02/07/2009

silêncios e desvelos II


Nos ‘Cânticos’, publicados acima, vemos confirmar-se uma certa afinidade de Cecília Meireles com o poeta alemão Rainer Rilke, que tem alguns de seus poemas publicados abaixo. Ambos são poetas de coisas, poetas que reverenciam o mundo que nos cerca, na sua simples e ao mesmo tempo enigmática aparição: paisagens, casas, cidades, céus, árvores, nuvens, o próprio tempo. Sabe-se que Rilke desenvolvia, principalmente através de suas cartas, quase que uma estética e uma metafísica para explicar sua própria criação poética. Para ele, escrever era uma forma de buscar aquilo que chamava de ‘o espaço interior do mundo’. Escrever seria uma decorrência do cuidado que deveríamos dedicar às coisas, era uma forma de retratar com palavras o ‘indizível’ que há na simples presença dos entes.

Para Rilke, seríamos os “os mais perecíveis entre os perecíveis” de todos os entes, ou seja, os únicos a tomar consciência não só de nossa finitude e precariedade mas também da finitude e precariedade de todos os entes, de todas as coisas que nos cercam. Para Rilke, então, deveríamos existir no mundo como viventes perplexos e admirados, a testemunhar acerca da queda e da precariedade de todas as coisas. E escrever seria uma forma de trazer para o mundo um pouco desse cuidado para com o perecimento das coisas e de nós próprios. Na verdade, escrever seria dar um duplo testemunho, pois é através da escritura que se realizam a delicadeza e o silêncio que existem no perecimento e na finitude das coisas e de nós próprios.

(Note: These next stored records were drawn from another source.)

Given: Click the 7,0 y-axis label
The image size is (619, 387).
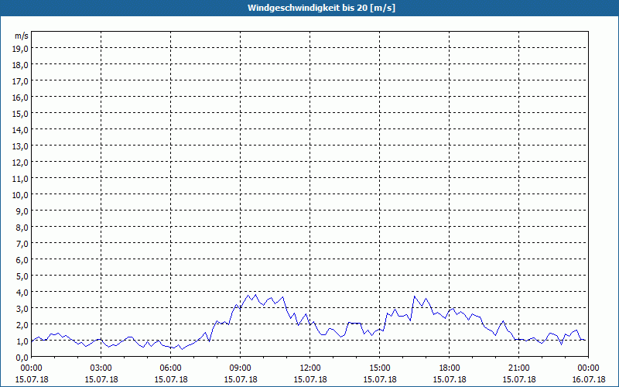Looking at the screenshot, I should pos(22,244).
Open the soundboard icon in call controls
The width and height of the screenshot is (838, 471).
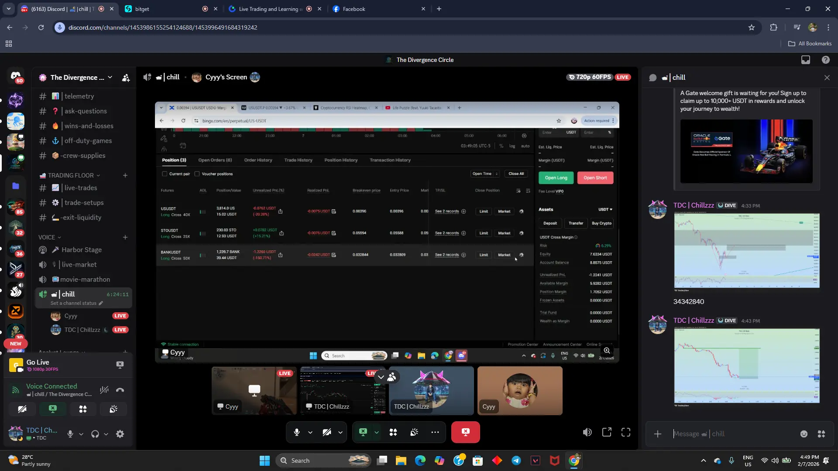414,432
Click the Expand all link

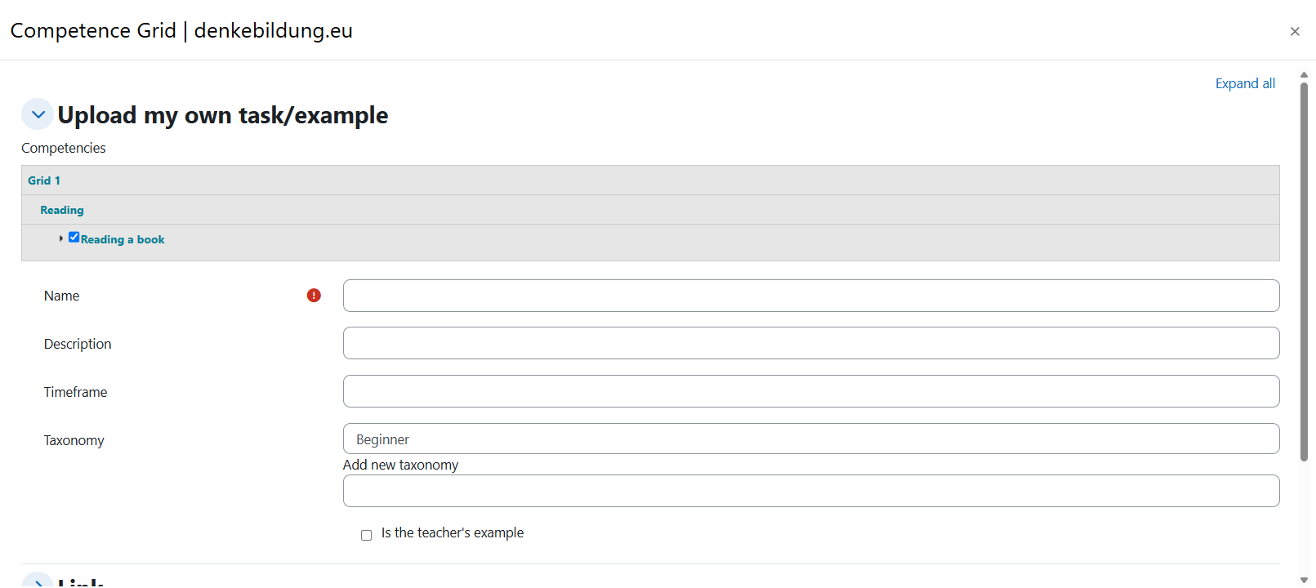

Ao reverenciar e registrar a precariedade, aquele que escreve traz para o ser o que ainda não existe, acrescenta entes ao ser, dá vida ao indizível que há no ser e nos entes, e isso não para evitar o perecimento ou para deixar uma espécie de memória nobre daquilo que se vai, ou qualquer coisa do tipo – escrever seria algo mais profundo, algo mais ôntico e cósmico, e ao mesmo tempo mais inútil, ou menos ‘útil’, é simplesmente dar voz àquilo que não fala, pensa ou sente, mas que no seu silêncio está tão ou mais presente do que ao ser do que nós.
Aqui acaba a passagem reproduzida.